## Exercise
The answer must be the full listing, retyped exactly.

## Dataset records
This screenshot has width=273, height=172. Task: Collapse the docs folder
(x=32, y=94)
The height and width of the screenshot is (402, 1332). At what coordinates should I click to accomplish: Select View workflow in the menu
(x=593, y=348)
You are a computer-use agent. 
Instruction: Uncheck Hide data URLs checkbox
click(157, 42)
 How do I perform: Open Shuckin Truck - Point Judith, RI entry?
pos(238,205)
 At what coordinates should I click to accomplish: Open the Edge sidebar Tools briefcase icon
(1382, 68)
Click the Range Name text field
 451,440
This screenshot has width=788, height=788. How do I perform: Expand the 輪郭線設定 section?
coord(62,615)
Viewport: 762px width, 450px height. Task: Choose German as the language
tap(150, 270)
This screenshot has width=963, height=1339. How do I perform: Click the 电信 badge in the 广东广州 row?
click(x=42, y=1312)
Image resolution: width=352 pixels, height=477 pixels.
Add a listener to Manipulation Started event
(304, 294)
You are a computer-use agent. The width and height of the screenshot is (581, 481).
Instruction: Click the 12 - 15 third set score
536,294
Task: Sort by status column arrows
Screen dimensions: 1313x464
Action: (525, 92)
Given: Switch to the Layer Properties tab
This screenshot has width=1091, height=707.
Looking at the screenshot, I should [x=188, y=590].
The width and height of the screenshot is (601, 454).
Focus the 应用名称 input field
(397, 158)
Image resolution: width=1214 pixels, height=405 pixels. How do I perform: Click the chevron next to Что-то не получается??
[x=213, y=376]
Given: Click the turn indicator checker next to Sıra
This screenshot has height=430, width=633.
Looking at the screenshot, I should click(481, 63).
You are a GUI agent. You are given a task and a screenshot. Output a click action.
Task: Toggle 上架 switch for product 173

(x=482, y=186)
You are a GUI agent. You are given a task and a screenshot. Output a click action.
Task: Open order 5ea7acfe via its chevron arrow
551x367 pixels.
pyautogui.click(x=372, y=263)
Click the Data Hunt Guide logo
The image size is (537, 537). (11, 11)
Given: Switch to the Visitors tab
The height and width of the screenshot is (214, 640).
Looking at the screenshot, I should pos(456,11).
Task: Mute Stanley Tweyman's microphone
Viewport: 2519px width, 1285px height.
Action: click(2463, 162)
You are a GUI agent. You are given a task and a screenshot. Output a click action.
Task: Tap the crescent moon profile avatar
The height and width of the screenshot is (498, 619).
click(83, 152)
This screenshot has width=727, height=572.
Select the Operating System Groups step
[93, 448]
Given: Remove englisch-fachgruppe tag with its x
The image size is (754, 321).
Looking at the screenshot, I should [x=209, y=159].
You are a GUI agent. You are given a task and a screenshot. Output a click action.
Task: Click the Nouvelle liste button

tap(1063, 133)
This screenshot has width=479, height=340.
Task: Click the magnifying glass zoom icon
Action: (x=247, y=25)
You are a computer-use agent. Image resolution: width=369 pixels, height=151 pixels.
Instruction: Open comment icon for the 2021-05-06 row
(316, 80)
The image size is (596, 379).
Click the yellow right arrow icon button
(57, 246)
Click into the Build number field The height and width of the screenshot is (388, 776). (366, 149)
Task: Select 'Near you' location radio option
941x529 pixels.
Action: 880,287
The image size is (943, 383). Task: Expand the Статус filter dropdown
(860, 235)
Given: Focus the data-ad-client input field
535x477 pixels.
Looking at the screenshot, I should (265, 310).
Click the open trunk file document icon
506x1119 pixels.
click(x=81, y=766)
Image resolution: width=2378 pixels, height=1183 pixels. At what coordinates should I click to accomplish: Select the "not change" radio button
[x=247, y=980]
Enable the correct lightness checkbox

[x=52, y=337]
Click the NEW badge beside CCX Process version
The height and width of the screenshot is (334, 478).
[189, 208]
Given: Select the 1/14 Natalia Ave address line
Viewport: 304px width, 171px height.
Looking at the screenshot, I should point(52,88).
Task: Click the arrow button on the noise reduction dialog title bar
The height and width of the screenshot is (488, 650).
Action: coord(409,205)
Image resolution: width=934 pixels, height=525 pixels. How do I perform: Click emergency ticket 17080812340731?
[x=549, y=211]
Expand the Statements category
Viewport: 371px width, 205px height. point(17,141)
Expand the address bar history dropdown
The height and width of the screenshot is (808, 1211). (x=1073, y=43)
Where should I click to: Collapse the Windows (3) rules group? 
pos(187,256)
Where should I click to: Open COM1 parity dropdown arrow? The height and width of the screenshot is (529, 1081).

## Answer for this exercise
This screenshot has width=273, height=172. Task: Collapse the docs folder
(x=32, y=94)
The height and width of the screenshot is (402, 1332). At what coordinates should I click to accomplish: Select View workflow in the menu
(x=593, y=348)
You are a computer-use agent. 
Instruction: Uncheck Hide data URLs checkbox
click(157, 42)
 How do I perform: Open Shuckin Truck - Point Judith, RI entry?
pos(238,205)
 At what coordinates should I click to accomplish: Open the Edge sidebar Tools briefcase icon
(1382, 68)
Click the Range Name text field
 451,440
This screenshot has width=788, height=788. How do I perform: Expand the 輪郭線設定 section?
coord(62,615)
Viewport: 762px width, 450px height. Task: Choose German as the language
tap(150, 270)
This screenshot has width=963, height=1339. How do I perform: Click the 电信 badge in the 广东广州 row?
click(x=42, y=1312)
Image resolution: width=352 pixels, height=477 pixels.
Add a listener to Manipulation Started event
(304, 294)
You are a computer-use agent. The width and height of the screenshot is (581, 481).
Instruction: Click the 12 - 15 third set score
536,294
Task: Sort by status column arrows
Screen dimensions: 1313x464
Action: (525, 92)
Given: Switch to the Layer Properties tab
This screenshot has width=1091, height=707.
Looking at the screenshot, I should [x=188, y=590].
The width and height of the screenshot is (601, 454).
Focus the 应用名称 input field
(397, 158)
Image resolution: width=1214 pixels, height=405 pixels. How do I perform: Click the chevron next to Что-то не получается??
[x=213, y=376]
Given: Click the turn indicator checker next to Sıra
This screenshot has height=430, width=633.
Looking at the screenshot, I should click(481, 63).
You are a GUI agent. You are given a task and a screenshot. Output a click action.
Task: Toggle 上架 switch for product 173

(x=482, y=186)
You are a GUI agent. You are given a task and a screenshot. Output a click action.
Task: Open order 5ea7acfe via its chevron arrow
551x367 pixels.
pyautogui.click(x=372, y=263)
Click the Data Hunt Guide logo
The image size is (537, 537). (11, 11)
Given: Switch to the Visitors tab
The height and width of the screenshot is (214, 640).
Looking at the screenshot, I should pos(456,11).
Task: Mute Stanley Tweyman's microphone
Viewport: 2519px width, 1285px height.
Action: click(2463, 162)
You are a GUI agent. You are given a task and a screenshot. Output a click action.
Task: Tap the crescent moon profile avatar
The height and width of the screenshot is (498, 619).
click(83, 152)
This screenshot has width=727, height=572.
Select the Operating System Groups step
[93, 448]
Given: Remove englisch-fachgruppe tag with its x
The image size is (754, 321).
Looking at the screenshot, I should [x=209, y=159].
You are a GUI agent. You are given a task and a screenshot. Output a click action.
Task: Click the Nouvelle liste button

tap(1063, 133)
This screenshot has width=479, height=340.
Task: Click the magnifying glass zoom icon
Action: (x=247, y=25)
You are a computer-use agent. Image resolution: width=369 pixels, height=151 pixels.
Instruction: Open comment icon for the 2021-05-06 row
(316, 80)
The image size is (596, 379).
Click the yellow right arrow icon button
(57, 246)
Click into the Build number field The height and width of the screenshot is (388, 776). (366, 149)
Task: Select 'Near you' location radio option
941x529 pixels.
Action: 880,287
The image size is (943, 383). Task: Expand the Статус filter dropdown
(860, 235)
Given: Focus the data-ad-client input field
535x477 pixels.
Looking at the screenshot, I should (265, 310).
Click the open trunk file document icon
506x1119 pixels.
click(x=81, y=766)
Image resolution: width=2378 pixels, height=1183 pixels. At what coordinates should I click to accomplish: Select the "not change" radio button
[x=247, y=980]
Enable the correct lightness checkbox

[x=52, y=337]
Click the NEW badge beside CCX Process version
The height and width of the screenshot is (334, 478).
[189, 208]
Given: Select the 1/14 Natalia Ave address line
Viewport: 304px width, 171px height.
Looking at the screenshot, I should point(52,88).
Task: Click the arrow button on the noise reduction dialog title bar
The height and width of the screenshot is (488, 650).
Action: coord(409,205)
Image resolution: width=934 pixels, height=525 pixels. How do I perform: Click emergency ticket 17080812340731?
[x=549, y=211]
Expand the Statements category
Viewport: 371px width, 205px height. point(17,141)
Expand the address bar history dropdown
The height and width of the screenshot is (808, 1211). (x=1073, y=43)
Where should I click to: Collapse the Windows (3) rules group? 
pos(187,256)
Where should I click to: Open COM1 parity dropdown arrow? The height and width of the screenshot is (529, 1081).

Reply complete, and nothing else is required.